Where Predirections is heading next
Some reflections on the directions this newsletter is taking and a special upgrade offer
Hi all,
Taking a month away from this space did something important: it gave me the distance to ask what Predirections is really for — and what it needs to become if it’s going to stay useful in a world changing as fast as ours.
I came here to write publicly in my attempt to make a difference. As I wrote in my welcome post:
After nearly 100 peer-reviewed papers exploring how nature copes with change, I realised too much of that knowledge was locked away in journals. I wanted it to matter beyond academia — to help people make better decisions for our shared future.
Looking back through recent posts, it’s clear that I have an audience that cares — about the environment, about intergenerational justice, and about the intricacies of how the world works — but also about celebrating wins.
I’ve come to the realisation that this is a space to share, to teach, to experiment with ideas, but mostly, to do it together — as a community. I’ve brought you a deeper understanding of how ecological change actually unfolds: in networks, across seasons, via tradeoffs. You’ve brought me a space to do that. You’ve shown me that my words aren’t just relevant for other academics or policymakers — they help you learn to understand the world too. And you even helped me reach full professor! So thank you.
I’ve shared deep dives into how seasons are changing and how that is consequential for all life on earth, how biodiversity change is more than just a reduction in the number of species, and how rivers march to the beat of their own drum and are like trees in many ways. And I’ve also shared the ideas I’m pondering, the content I’m browsing, and news from my lab via the Nexus Notes series.
That is the work I want to double down on.
Over the next year, Predirections will focus even more tightly on the biodiversity–climate nexus and the levers we have at hand to make positive change happen. I’ll continue to lean on freshwater systems — not only because that’s my main area of expertise, but also because they’re where signals of global change often show up first. More clarity about what’s really happening, what’s possible, and what’s at risk if we get it wrong.
That means leaning harder into:
evidence‑grounded analysis
real case studies
trade‑offs, uncertainty, and uncomfortable truths
forward‑looking thinking in a world where historical baselines are increasingly irrelevant
These posts don’t typically lend themselves to click-bait titles. These are reasoned ideas, not divisive takes engineered to spark outrage. Sure, I’d grow faster if I chose to chase outrage and cheap dopamine hits — there’s no shortage of folks who do — but that’s not why I write, and I’m sure that’s not why you read.
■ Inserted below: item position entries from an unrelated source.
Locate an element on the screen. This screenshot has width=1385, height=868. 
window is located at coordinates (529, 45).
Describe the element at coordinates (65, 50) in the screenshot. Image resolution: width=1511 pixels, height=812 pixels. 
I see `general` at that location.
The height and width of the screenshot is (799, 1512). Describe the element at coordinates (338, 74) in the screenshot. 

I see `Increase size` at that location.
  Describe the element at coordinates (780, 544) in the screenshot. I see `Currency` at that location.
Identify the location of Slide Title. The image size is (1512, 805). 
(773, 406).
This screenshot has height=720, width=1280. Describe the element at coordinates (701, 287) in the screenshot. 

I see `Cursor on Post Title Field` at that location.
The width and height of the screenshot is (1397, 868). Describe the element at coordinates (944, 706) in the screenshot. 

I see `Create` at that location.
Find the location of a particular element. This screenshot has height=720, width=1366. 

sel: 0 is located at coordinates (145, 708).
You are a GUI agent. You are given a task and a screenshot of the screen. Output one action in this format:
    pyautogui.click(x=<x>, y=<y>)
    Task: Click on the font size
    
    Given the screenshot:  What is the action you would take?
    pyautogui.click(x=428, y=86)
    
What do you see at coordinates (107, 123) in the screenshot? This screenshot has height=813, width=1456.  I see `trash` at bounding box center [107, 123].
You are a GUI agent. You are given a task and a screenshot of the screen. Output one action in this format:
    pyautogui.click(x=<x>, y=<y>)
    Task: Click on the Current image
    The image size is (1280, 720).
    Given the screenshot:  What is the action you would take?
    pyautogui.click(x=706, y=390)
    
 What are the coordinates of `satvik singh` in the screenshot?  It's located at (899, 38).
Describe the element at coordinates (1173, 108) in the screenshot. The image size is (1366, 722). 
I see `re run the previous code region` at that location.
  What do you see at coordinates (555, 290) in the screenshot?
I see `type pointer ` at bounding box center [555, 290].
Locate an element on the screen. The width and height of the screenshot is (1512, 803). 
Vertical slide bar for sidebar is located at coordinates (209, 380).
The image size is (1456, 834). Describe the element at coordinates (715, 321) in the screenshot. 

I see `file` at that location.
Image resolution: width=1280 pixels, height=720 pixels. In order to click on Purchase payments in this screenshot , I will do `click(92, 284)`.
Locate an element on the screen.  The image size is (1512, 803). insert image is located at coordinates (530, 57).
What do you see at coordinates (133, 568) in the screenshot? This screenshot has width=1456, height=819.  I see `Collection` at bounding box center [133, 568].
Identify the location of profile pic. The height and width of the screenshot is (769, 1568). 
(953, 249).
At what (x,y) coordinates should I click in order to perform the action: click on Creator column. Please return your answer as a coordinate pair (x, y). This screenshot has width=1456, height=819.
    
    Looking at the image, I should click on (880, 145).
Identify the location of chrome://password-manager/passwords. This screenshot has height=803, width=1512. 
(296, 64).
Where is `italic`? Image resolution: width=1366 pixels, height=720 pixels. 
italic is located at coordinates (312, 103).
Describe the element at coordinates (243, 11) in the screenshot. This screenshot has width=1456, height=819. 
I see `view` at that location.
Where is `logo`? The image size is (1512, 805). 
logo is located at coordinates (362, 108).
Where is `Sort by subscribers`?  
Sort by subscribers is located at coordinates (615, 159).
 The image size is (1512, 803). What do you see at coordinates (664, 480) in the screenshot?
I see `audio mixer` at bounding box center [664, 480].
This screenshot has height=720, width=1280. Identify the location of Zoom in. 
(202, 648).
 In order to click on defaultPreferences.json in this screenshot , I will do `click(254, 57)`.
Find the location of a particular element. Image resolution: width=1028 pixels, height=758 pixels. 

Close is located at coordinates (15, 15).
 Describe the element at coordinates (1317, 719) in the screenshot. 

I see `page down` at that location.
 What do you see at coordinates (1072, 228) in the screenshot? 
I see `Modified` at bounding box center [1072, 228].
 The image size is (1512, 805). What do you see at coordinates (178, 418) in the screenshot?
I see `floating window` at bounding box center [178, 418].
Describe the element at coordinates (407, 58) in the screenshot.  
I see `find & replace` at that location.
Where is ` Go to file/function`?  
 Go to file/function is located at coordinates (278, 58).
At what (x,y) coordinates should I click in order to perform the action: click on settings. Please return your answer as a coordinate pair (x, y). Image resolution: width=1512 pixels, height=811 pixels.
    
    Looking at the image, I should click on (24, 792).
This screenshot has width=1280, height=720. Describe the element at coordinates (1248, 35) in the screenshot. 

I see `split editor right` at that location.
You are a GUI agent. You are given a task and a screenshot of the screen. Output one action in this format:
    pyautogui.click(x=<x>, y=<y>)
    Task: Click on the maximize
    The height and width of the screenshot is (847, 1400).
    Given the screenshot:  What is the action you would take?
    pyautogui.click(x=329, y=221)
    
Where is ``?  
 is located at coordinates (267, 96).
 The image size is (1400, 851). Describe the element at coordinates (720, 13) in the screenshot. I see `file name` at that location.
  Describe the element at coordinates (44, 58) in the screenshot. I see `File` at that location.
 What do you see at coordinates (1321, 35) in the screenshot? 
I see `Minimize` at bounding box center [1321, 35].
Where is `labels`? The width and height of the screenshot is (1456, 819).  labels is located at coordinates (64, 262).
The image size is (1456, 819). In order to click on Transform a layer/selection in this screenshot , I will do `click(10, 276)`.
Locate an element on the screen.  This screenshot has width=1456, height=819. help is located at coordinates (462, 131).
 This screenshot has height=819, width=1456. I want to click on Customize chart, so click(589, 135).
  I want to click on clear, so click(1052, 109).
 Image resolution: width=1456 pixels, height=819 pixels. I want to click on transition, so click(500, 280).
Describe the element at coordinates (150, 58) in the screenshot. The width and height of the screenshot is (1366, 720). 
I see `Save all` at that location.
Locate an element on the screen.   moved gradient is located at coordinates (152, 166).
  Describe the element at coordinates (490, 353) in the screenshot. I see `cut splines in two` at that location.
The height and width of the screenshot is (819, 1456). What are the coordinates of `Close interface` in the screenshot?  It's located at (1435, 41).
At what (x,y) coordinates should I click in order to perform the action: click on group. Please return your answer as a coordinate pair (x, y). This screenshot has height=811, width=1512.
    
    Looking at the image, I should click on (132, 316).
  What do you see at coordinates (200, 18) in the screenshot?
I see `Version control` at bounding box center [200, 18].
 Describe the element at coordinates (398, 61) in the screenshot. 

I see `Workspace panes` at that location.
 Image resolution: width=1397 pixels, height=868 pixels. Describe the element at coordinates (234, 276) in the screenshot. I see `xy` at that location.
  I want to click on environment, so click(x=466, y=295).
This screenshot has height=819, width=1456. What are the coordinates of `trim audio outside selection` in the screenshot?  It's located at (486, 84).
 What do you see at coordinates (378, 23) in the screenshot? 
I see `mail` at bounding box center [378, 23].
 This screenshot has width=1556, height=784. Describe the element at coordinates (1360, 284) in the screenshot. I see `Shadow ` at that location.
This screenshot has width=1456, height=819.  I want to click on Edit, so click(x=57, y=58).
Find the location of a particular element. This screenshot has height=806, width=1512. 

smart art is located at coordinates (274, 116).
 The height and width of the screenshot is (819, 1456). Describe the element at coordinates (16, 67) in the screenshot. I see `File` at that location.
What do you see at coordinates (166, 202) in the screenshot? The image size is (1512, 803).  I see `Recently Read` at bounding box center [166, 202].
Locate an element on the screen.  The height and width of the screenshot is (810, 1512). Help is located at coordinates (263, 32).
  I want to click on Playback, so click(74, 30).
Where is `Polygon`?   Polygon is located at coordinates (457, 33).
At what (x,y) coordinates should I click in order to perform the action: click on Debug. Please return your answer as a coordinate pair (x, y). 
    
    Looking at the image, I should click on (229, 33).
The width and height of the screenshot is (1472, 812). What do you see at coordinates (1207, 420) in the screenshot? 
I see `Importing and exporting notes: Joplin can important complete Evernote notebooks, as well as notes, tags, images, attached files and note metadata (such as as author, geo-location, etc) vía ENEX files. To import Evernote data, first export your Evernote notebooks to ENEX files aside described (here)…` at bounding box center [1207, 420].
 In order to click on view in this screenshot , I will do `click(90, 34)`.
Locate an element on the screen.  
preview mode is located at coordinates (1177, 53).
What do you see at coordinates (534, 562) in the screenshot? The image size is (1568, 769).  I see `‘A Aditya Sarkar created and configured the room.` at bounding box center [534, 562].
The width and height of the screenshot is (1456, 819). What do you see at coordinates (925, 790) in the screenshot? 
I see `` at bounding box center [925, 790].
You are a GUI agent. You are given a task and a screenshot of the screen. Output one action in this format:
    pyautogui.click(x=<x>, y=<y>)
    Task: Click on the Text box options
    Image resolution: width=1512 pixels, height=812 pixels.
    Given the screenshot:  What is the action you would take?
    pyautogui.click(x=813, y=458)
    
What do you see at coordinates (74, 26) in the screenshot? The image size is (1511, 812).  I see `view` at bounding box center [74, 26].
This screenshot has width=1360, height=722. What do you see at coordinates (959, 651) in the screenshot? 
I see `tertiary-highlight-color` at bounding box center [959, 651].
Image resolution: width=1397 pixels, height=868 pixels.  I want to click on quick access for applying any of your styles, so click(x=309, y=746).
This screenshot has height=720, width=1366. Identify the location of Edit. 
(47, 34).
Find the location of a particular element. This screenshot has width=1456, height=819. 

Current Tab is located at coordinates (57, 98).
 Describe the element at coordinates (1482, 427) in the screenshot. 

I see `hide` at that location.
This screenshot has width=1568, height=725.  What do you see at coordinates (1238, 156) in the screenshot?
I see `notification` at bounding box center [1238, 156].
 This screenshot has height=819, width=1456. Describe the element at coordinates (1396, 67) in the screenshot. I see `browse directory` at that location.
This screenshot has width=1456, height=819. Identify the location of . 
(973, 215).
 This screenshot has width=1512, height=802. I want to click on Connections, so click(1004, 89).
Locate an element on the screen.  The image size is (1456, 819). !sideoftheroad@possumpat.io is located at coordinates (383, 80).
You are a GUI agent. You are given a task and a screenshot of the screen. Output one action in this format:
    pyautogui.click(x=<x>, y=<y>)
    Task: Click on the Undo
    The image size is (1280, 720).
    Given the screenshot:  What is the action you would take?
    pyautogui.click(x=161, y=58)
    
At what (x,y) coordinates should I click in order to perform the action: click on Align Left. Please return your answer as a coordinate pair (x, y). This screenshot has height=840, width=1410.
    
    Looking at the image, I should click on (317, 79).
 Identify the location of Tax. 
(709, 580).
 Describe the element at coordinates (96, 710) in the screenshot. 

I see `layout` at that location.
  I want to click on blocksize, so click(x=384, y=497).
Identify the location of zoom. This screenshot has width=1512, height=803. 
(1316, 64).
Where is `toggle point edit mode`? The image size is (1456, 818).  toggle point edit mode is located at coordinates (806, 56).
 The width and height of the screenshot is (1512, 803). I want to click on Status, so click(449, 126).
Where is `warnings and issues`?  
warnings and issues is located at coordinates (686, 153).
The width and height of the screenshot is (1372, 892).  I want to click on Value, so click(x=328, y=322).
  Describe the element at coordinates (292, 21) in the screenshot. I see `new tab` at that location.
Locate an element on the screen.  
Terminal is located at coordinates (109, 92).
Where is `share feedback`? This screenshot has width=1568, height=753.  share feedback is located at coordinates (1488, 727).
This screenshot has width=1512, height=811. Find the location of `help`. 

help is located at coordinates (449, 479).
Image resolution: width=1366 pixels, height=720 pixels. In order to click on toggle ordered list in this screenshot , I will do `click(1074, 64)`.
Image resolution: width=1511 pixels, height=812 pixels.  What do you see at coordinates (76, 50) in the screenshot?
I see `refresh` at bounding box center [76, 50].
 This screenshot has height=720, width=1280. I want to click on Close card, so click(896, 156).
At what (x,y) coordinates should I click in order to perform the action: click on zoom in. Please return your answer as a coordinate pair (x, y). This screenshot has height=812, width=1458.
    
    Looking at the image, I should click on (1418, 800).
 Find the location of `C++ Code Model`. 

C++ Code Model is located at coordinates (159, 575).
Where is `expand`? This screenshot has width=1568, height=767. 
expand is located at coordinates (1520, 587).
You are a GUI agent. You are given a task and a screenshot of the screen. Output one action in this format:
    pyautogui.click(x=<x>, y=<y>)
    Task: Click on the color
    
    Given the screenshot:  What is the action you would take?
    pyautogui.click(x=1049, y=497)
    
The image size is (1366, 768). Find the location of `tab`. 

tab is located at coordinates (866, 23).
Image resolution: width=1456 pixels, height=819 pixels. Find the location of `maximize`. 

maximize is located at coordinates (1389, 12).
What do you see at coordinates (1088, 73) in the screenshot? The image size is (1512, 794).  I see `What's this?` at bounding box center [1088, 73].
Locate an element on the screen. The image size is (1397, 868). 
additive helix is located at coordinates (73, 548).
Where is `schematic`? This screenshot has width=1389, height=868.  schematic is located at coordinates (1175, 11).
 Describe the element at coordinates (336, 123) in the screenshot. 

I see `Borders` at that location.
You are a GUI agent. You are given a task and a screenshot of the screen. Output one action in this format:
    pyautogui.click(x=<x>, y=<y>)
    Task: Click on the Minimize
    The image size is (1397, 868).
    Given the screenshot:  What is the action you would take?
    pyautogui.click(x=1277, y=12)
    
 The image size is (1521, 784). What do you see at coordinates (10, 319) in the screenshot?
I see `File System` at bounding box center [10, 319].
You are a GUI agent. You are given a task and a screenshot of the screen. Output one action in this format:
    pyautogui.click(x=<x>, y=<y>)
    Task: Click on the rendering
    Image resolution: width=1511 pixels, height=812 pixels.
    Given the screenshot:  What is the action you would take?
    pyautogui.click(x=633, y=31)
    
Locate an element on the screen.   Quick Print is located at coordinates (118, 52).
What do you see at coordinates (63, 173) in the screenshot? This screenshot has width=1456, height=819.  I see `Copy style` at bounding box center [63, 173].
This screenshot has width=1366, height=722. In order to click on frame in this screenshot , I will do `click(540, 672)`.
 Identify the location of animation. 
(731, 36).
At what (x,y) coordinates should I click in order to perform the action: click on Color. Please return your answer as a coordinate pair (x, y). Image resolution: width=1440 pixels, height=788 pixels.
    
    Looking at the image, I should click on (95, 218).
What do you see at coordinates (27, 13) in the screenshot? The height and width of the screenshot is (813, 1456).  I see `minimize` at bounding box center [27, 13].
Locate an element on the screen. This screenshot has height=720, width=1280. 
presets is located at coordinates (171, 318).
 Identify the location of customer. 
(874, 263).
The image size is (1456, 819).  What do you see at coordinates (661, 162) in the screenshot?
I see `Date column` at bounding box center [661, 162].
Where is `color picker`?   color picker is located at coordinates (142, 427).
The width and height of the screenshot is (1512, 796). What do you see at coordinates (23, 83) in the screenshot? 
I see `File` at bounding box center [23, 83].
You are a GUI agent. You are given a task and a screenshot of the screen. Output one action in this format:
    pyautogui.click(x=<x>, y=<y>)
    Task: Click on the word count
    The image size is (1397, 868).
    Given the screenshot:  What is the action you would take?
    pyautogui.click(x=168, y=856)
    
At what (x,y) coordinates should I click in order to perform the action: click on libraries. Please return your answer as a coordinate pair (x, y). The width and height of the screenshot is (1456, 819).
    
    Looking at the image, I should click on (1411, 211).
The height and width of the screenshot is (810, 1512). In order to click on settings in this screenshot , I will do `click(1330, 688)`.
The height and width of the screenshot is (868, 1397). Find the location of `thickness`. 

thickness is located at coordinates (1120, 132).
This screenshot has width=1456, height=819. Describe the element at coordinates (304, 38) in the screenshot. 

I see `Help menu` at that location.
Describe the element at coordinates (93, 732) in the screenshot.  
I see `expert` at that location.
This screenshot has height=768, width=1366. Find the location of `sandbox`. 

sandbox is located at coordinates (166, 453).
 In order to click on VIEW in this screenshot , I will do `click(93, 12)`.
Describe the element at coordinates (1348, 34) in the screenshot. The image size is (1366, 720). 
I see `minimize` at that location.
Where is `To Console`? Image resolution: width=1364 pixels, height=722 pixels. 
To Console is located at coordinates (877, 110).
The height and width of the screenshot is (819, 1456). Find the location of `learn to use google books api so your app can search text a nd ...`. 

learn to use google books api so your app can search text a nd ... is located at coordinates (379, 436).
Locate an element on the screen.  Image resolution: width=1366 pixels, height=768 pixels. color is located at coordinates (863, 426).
So here’s what’s changing.
First, Nexus Notes will be free again. I’ve long been uneasy with these being behind a paywall. I want them free and easy to share for anyone curious about biodiversity, climate, and water — and in the coming days, I’ll go back and reopen these posts for all to access.
Beyond Nexus notes, this kind of work takes time — not just to write, but to think through properly. It means reading deeply, connecting dots that don’t obviously connect, and resisting the pressure to chase headlines or churn out content just to keep an algorithm happy.
Paid subscriptions support that slower, deeper work. From time to time, paid readers will get small bonus pieces — short research breakdowns, focused explainers, more intimate thinking, or early drafts of ideas I’m still working through. And I’ll continue to experiment with different ideas, including ways to build community.
Regardless, the core content will remain free — in fact, more of it will be free than before. I’m returning to a supporter model: paid subscriptions help sustain the work, rather than restrict access to it.
If this newsletter helps you think more clearly about environmental change — or gives you language for things you already sense but haven’t quite been able to articulate — then a paid subscription is the simplest way to support that work.
For the next week, I’m offering a small supporter discount as a thank you to anyone who wants to help sustain this work as I reset the direction of Predirections.
If paying isn’t an option, you’re still very welcome here. Read, share, and take part in the conversation.
Jono




Hi Jonathan, many thanks for your thoughtful explanation of your plans and hopes for the future of your Substack. As a retired academic, I appreciate the challenge of writing outside the familiar structures of academia, where the pressure to publish, secure grants, and sustain the research that underpins both scholarship and teaching shapes so much of our work. Preparing material that is genuinely research informed is demanding enough; doing so in a way that remains accessible to a broad readership is another task entirely. It is certainly not a matter of simply sitting down and producing a few paragraphs. To write meaningfully for a wide audience, to make complex ideas understandable, and to encourage readers to explore these topics more deeply requires a considerable amount of effort. Substack is full of self‑described “nature writers,” many of varying quality, and too often their work offers only a superficial engagement with substantial issues. Few take the time, or have the training, to mine, interpret, and communicate research with any real depth.
Your own writing on Substack, which I have greatly enjoyed, stands in refreshing contrast. You lay out, describe, and explain serious research in a way that is both accessible and genuinely illuminating. It is, Professor, something to be proud of, and I very much hope you will be able to continue it. Warm regards, P
Thank you so much for this. It’s a real service to us that you share your hard-won knowledge so generously, especially at a time when universities are sliding ever deeper into crisis and other forms of adult education are increasingly hard to come by.